> [Activity]: Only some lines are wanted. Transcribe, exactly, the lines below from the line with "Distrito Comedia (417, 19)" up to and including the line with "Sala de Prensa (69, 1527)".

> [Source material]:
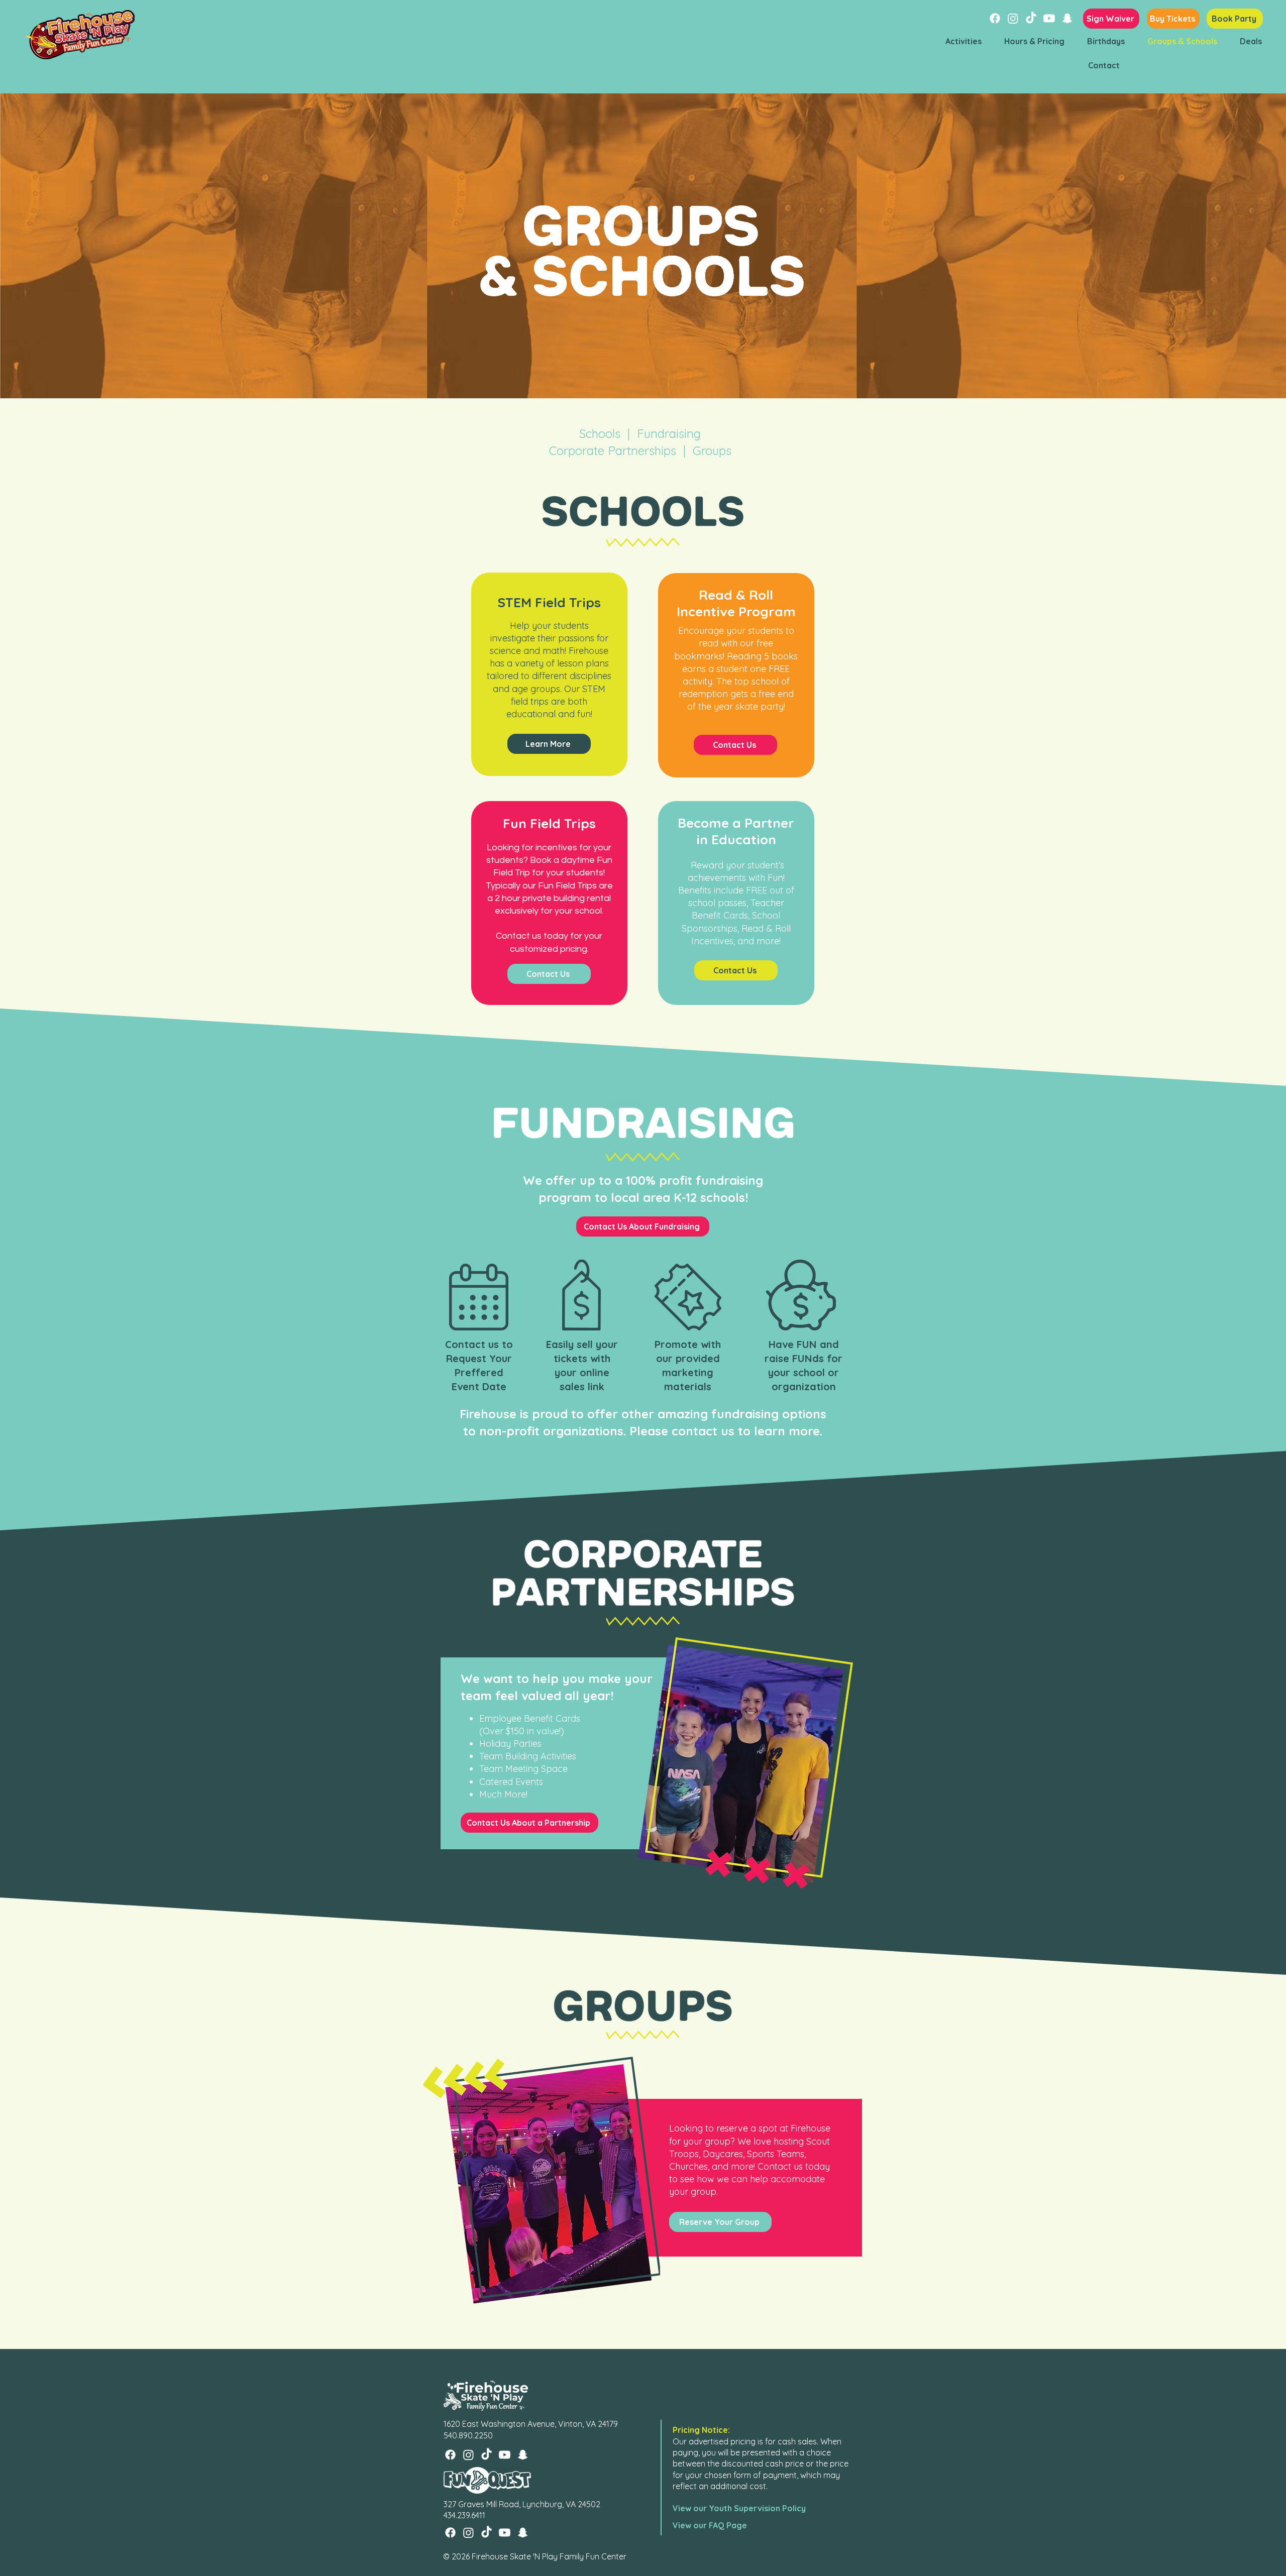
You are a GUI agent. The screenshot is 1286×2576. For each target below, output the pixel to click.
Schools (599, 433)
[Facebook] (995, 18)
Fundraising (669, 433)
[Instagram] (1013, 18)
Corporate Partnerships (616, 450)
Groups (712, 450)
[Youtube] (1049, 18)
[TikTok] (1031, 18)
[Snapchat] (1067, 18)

---

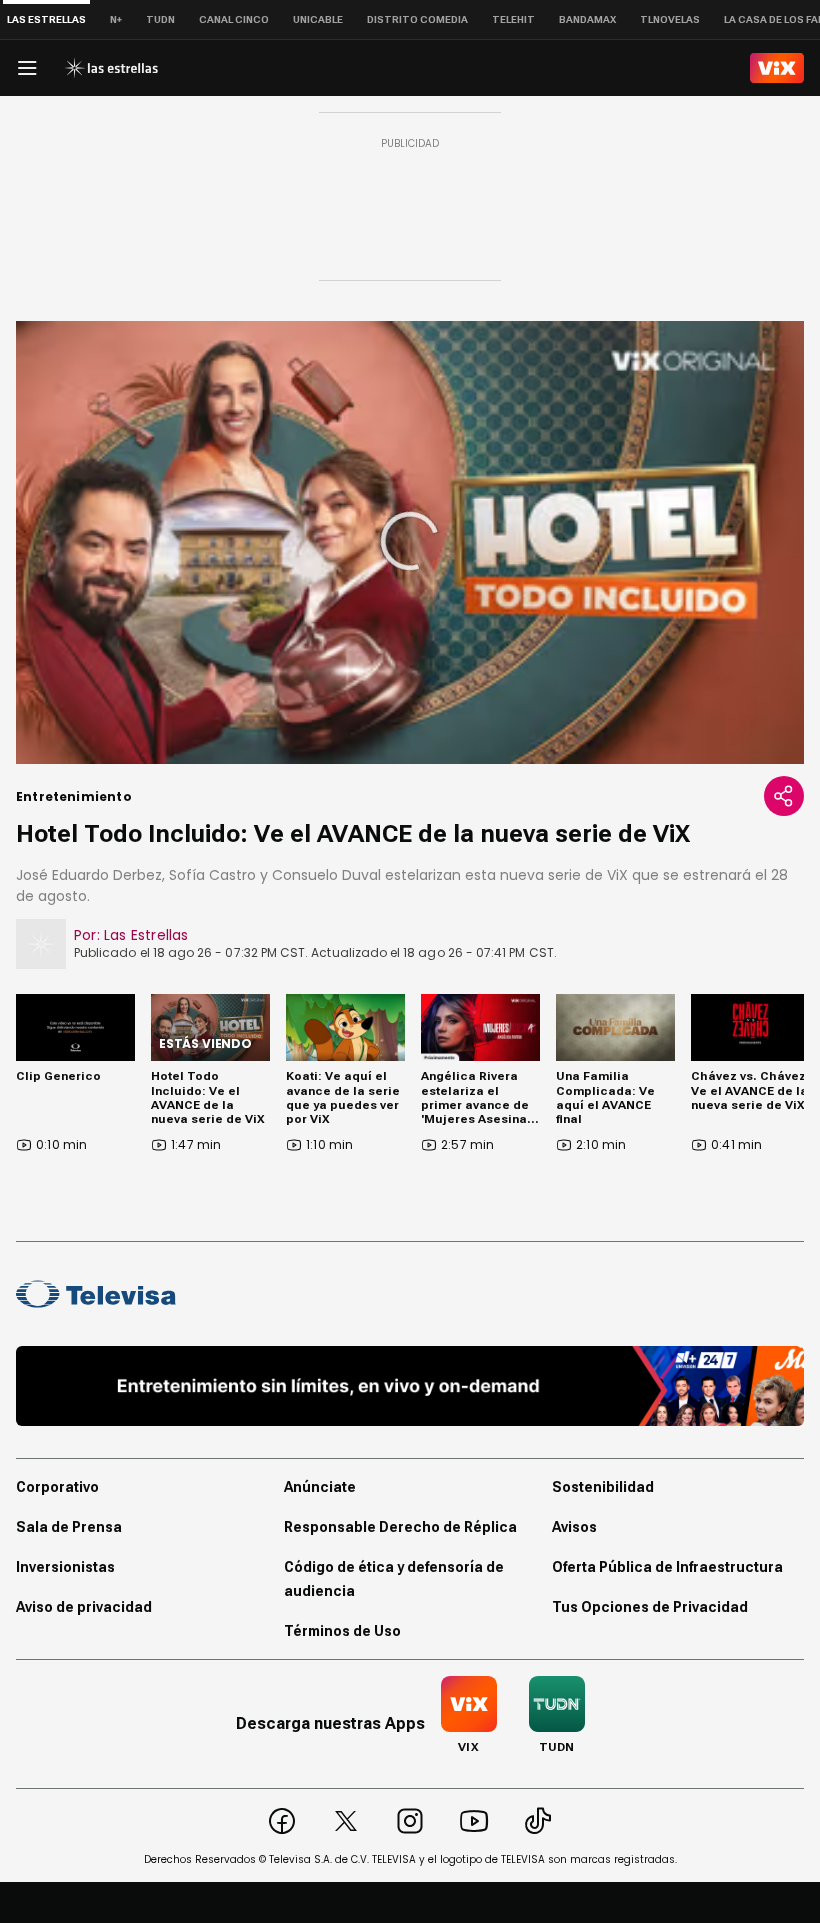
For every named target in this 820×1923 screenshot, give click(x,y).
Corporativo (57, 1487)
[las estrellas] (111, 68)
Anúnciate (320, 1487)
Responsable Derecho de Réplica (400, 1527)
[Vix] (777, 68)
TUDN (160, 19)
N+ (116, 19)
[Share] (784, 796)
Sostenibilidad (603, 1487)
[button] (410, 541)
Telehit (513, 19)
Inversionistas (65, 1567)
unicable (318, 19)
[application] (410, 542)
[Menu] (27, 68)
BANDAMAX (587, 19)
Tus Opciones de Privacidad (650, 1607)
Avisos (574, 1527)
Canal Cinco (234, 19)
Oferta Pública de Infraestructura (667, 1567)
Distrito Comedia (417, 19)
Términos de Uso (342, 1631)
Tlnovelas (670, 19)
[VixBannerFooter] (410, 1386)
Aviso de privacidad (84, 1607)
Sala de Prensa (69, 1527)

--

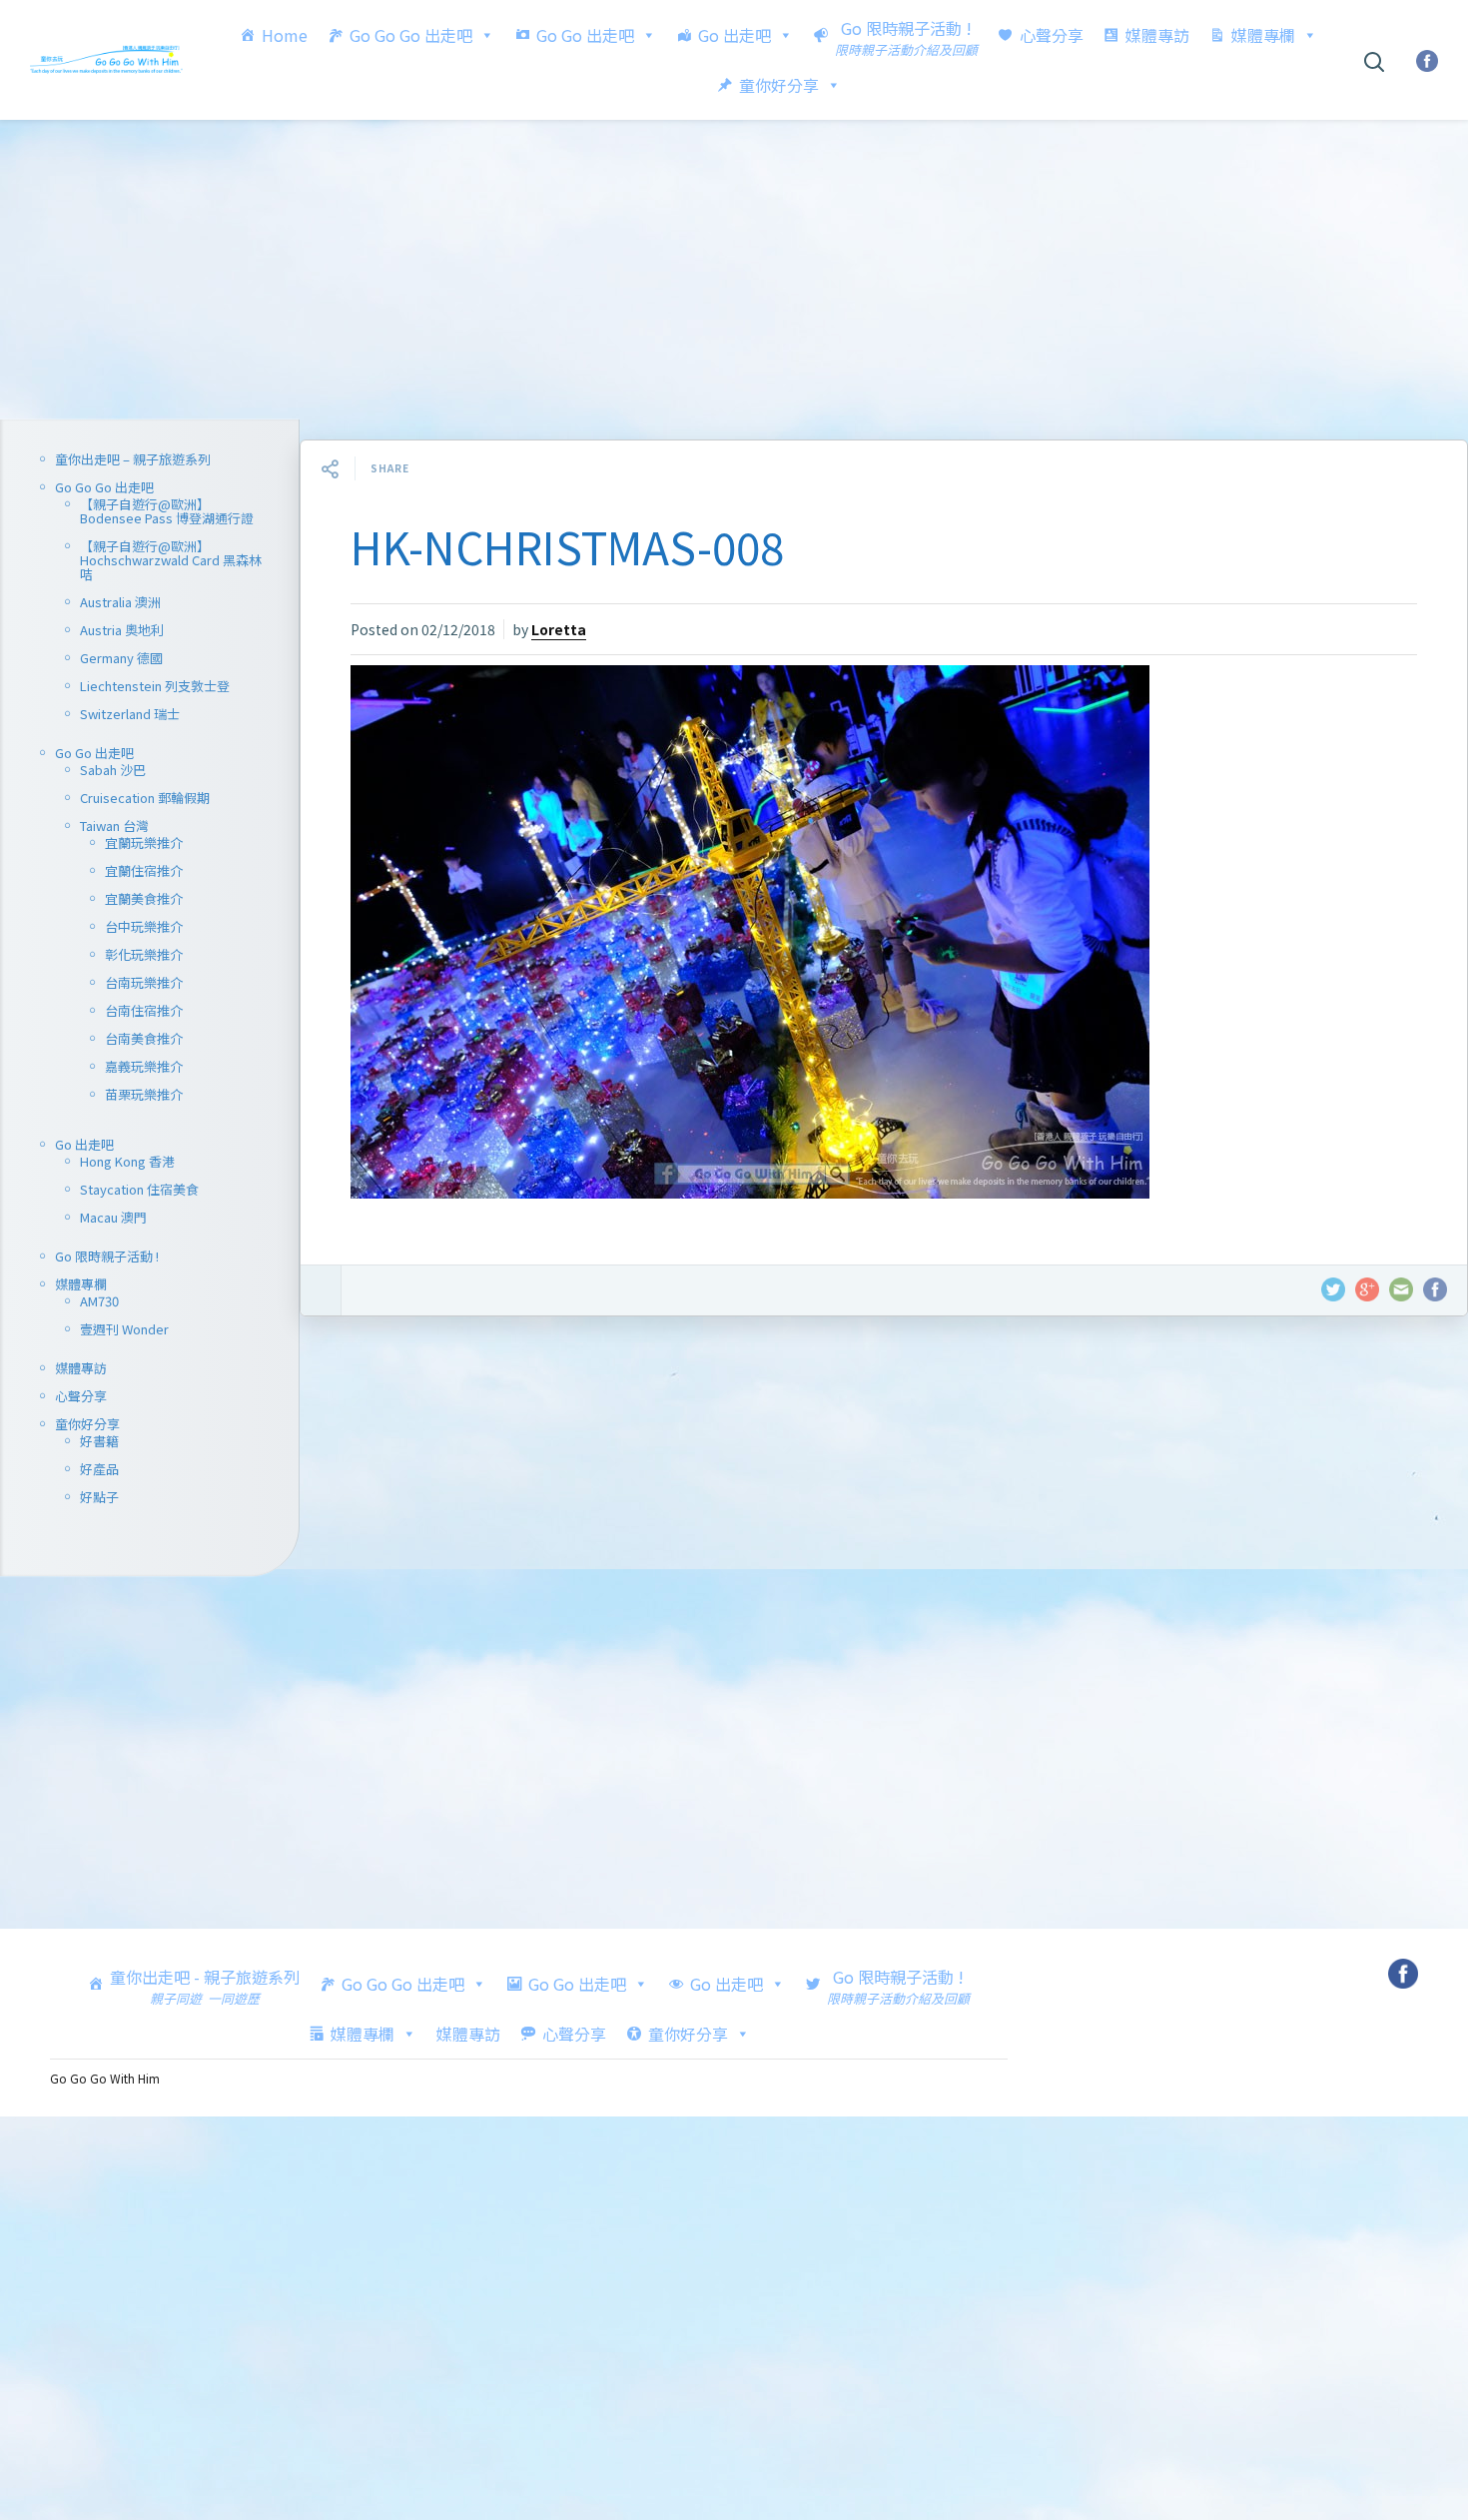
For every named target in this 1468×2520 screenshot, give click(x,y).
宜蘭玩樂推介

> [Problem solution]:
Distrito Comedia (417, 19)
Términos de Uso (342, 1631)
Tlnovelas (670, 19)
[VixBannerFooter] (410, 1386)
Aviso de privacidad (84, 1607)
Sala de Prensa (69, 1527)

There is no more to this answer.